───── INFORMATION GIVEN

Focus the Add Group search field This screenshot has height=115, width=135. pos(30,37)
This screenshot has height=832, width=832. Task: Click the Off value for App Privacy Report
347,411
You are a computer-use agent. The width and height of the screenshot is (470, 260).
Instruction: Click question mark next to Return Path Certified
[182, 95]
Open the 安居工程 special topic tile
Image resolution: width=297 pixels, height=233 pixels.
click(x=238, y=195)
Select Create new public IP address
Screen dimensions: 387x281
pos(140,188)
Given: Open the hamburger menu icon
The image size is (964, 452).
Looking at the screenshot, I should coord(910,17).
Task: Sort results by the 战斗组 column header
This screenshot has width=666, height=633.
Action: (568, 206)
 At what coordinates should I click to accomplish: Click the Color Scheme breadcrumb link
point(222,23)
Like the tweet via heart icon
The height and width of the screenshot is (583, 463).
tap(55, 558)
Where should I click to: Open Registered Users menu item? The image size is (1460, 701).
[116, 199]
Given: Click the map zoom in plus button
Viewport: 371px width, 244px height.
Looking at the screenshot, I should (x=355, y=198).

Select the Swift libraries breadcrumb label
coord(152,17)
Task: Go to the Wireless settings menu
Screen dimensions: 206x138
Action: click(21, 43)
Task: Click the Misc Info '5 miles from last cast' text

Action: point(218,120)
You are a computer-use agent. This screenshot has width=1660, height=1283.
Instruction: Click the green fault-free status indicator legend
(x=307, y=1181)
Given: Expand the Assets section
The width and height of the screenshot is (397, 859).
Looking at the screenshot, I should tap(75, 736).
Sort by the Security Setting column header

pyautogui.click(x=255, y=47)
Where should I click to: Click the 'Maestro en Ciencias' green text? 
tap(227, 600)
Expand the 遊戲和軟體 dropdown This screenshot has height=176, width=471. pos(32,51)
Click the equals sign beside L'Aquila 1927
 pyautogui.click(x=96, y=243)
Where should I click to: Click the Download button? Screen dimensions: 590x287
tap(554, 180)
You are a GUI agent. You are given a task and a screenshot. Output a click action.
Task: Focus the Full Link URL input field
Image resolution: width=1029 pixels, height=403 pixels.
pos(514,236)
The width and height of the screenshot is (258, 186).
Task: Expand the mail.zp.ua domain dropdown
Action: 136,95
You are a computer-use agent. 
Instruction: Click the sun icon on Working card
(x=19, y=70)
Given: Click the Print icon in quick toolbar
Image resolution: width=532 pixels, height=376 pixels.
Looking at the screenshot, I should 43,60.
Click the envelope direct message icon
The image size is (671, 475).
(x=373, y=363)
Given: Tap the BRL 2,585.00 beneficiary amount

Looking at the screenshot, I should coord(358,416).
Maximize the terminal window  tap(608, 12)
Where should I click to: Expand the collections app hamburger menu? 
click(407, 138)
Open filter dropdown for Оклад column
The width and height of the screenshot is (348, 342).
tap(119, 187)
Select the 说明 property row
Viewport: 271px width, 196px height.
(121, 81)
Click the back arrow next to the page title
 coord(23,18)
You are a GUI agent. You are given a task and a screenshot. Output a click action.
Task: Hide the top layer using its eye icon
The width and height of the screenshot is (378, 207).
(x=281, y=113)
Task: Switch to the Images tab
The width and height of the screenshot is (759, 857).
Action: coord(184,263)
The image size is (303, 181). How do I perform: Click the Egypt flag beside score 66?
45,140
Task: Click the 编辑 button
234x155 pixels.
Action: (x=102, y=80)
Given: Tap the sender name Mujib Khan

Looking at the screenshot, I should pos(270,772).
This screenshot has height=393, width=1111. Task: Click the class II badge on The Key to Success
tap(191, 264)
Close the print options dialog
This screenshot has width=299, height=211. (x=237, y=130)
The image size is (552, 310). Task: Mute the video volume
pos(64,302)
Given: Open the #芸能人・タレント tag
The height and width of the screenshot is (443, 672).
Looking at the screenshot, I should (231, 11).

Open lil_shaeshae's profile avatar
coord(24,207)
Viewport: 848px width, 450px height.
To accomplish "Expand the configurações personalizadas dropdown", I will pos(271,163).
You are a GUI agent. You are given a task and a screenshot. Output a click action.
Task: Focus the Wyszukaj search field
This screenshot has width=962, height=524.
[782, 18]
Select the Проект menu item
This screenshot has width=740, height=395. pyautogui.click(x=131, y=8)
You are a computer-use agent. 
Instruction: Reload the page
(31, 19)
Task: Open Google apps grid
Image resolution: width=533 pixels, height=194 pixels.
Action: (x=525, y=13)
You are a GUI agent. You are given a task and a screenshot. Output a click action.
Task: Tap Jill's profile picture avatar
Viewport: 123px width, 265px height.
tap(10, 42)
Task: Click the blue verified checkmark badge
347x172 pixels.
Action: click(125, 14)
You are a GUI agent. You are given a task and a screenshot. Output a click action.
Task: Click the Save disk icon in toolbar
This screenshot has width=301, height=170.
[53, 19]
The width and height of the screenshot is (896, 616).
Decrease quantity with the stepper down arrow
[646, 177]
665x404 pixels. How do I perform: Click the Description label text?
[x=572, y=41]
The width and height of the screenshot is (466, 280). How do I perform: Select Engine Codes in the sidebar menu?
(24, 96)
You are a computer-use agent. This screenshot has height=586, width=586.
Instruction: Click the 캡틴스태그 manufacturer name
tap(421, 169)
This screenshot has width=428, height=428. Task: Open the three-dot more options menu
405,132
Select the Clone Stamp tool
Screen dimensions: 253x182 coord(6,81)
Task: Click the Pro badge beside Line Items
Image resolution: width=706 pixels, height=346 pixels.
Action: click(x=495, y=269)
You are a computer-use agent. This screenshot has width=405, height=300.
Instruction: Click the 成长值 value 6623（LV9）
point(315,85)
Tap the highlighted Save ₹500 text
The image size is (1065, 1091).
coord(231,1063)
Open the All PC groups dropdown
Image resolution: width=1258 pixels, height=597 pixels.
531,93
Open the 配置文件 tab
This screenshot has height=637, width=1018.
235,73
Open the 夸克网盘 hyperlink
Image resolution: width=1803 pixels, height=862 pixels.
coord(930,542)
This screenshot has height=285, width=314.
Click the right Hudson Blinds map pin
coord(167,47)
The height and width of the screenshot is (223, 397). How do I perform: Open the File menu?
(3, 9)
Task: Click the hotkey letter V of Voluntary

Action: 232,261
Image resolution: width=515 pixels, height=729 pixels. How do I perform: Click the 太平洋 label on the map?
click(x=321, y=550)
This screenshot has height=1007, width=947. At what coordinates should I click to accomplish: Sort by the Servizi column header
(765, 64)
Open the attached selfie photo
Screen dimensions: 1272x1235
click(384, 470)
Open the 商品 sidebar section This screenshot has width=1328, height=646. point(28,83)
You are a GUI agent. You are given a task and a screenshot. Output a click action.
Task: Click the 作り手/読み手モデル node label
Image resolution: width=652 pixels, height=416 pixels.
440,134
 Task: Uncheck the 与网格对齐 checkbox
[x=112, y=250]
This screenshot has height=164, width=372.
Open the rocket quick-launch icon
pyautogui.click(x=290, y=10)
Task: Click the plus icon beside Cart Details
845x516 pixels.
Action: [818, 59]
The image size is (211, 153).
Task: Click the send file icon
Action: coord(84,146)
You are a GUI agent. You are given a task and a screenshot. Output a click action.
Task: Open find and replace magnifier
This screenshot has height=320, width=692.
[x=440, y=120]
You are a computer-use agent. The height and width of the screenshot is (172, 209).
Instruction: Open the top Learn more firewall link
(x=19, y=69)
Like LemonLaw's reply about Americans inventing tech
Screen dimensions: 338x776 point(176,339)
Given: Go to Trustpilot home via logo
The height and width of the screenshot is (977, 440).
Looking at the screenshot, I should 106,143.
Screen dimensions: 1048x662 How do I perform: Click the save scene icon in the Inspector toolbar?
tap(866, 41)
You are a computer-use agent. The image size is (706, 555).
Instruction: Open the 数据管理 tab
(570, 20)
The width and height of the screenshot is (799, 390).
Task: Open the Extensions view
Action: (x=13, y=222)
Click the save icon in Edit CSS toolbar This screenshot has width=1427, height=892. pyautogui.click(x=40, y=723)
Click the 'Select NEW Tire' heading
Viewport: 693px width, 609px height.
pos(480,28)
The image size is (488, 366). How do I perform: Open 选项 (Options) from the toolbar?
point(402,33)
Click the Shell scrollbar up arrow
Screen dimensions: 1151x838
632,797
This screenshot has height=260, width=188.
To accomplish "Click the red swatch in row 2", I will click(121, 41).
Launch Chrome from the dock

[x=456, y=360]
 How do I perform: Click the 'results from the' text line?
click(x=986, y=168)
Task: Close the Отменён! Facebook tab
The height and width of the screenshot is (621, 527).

──────────

WORK ITEM » Would you copy each line of the records that contains "Focus"?

EXERCISE RESULT »
Focus the Add Group search field This screenshot has height=115, width=135. pos(30,37)
Task: Focus the Full Link URL input field
Task: Focus the Wyszukaj search field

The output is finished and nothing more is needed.